The plan calls for reducing congestion by 18 percent by 2016 through building 1,200 miles of new highway and high-occupancy lanes in the most congested regions and adding 600 miles of mass transit. The $107 billion transportation investment would be funded by:

  • $47 billion from federal funds and existing funding sources, such as Proposition 42, which mandates retail fuel sales tax go directly to transportation.
  • $48 billion in new funding, proposed from leveraging existing funds.
  • $12 billion in new bond funds to attract increased federal, local and private funding. Voters would have to approve this in two $6 billion authorizations in 2006 and 2008.
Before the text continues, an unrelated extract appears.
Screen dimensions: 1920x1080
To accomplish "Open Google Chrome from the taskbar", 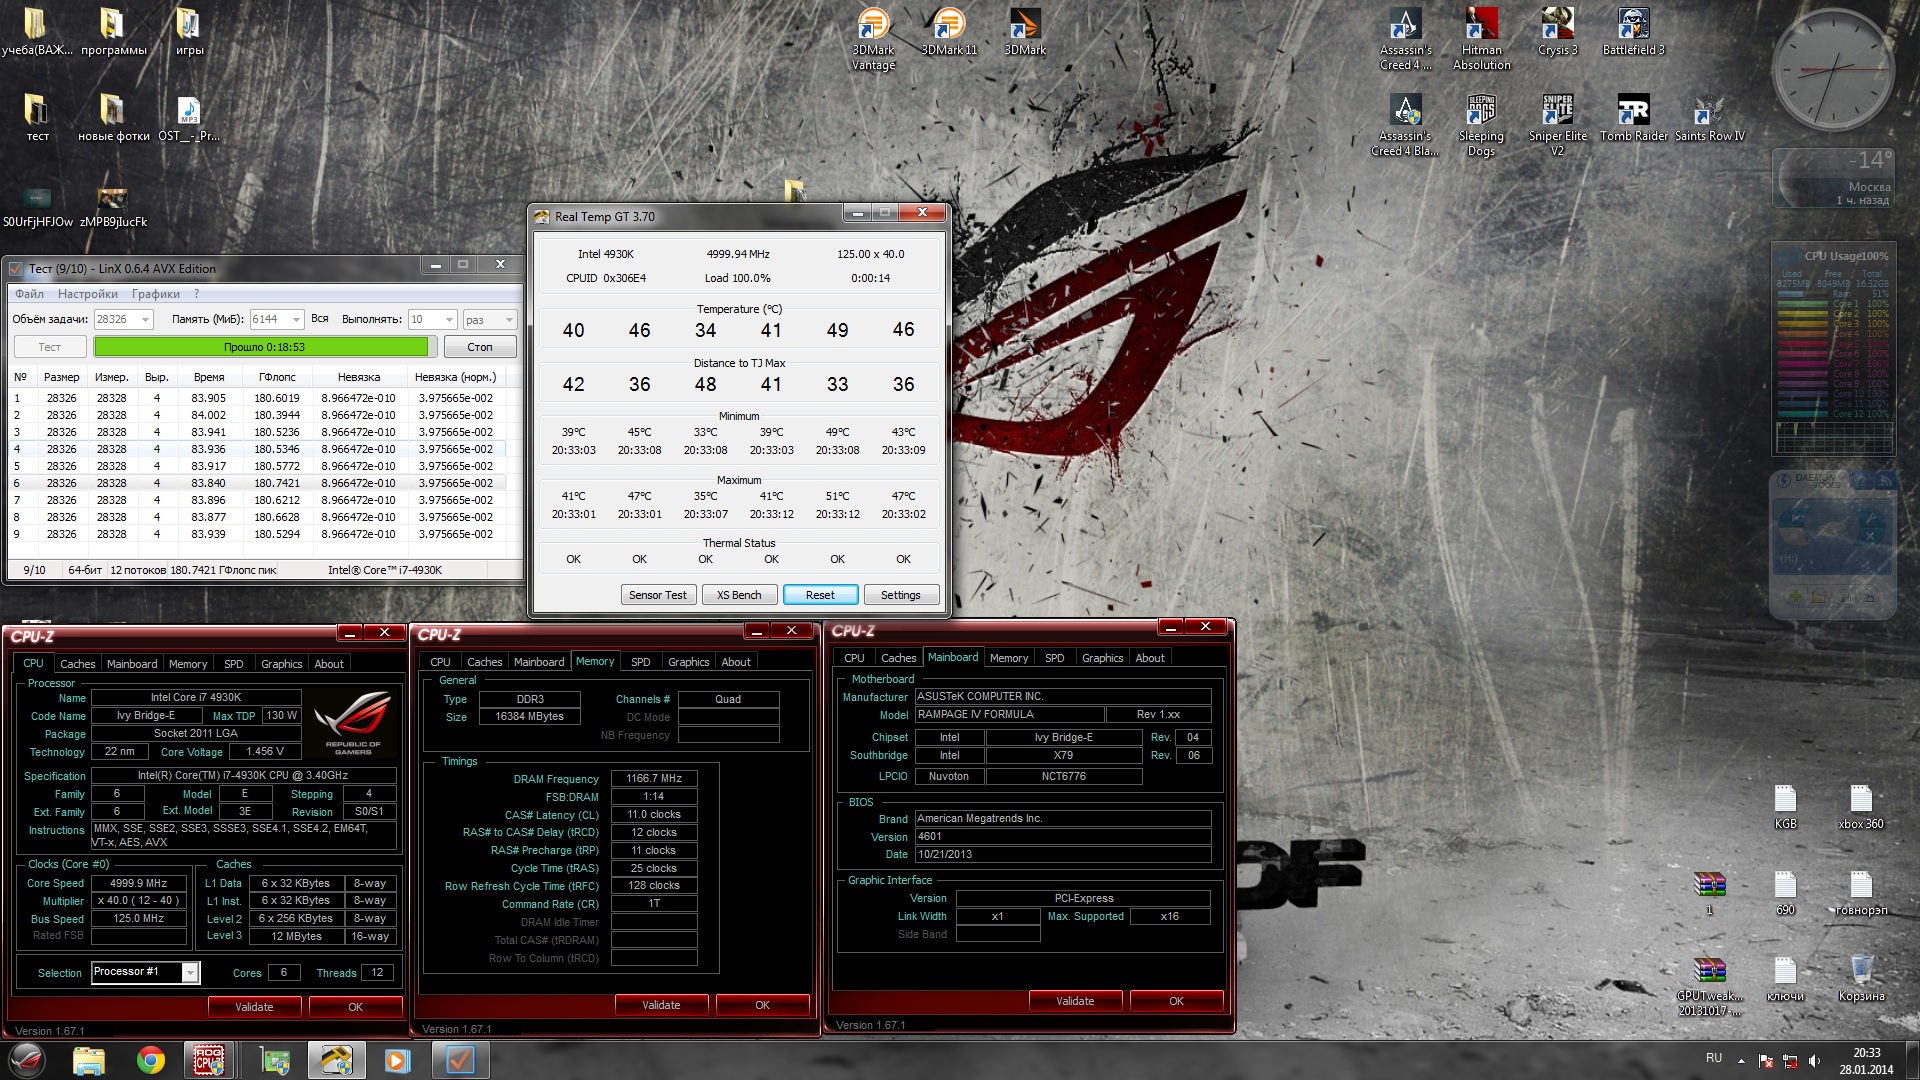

  • The state’s population is expected to grow as much as 30 percent over the next two decades. “Half a century ago, our predecessors faced exactly the same challenges, but they still planned for our future,” Schwarzenegger said. His plan describes public-private partnerships to “complete projects such as high-occupancy toll lanes, regular toll lanes, truck lanes and freight movement facilities where a predictable revenue stream will be created to repay capital investments.”

    The Reason Foundation, a widely-quoted libertarian think tank that has advised Schwarzenegger, last year called for a new state tolling and public-private partnership law. The foundation proposed truck-only toll lanes from the Los Angeles and Long Beach ports through San Bernardino and up Interstate 15 to Nevada. A truck-only toll lanes project that would link the Port of Oakland and the Silicon Valley with Interstate 5 via Interstate 580 also was advocated.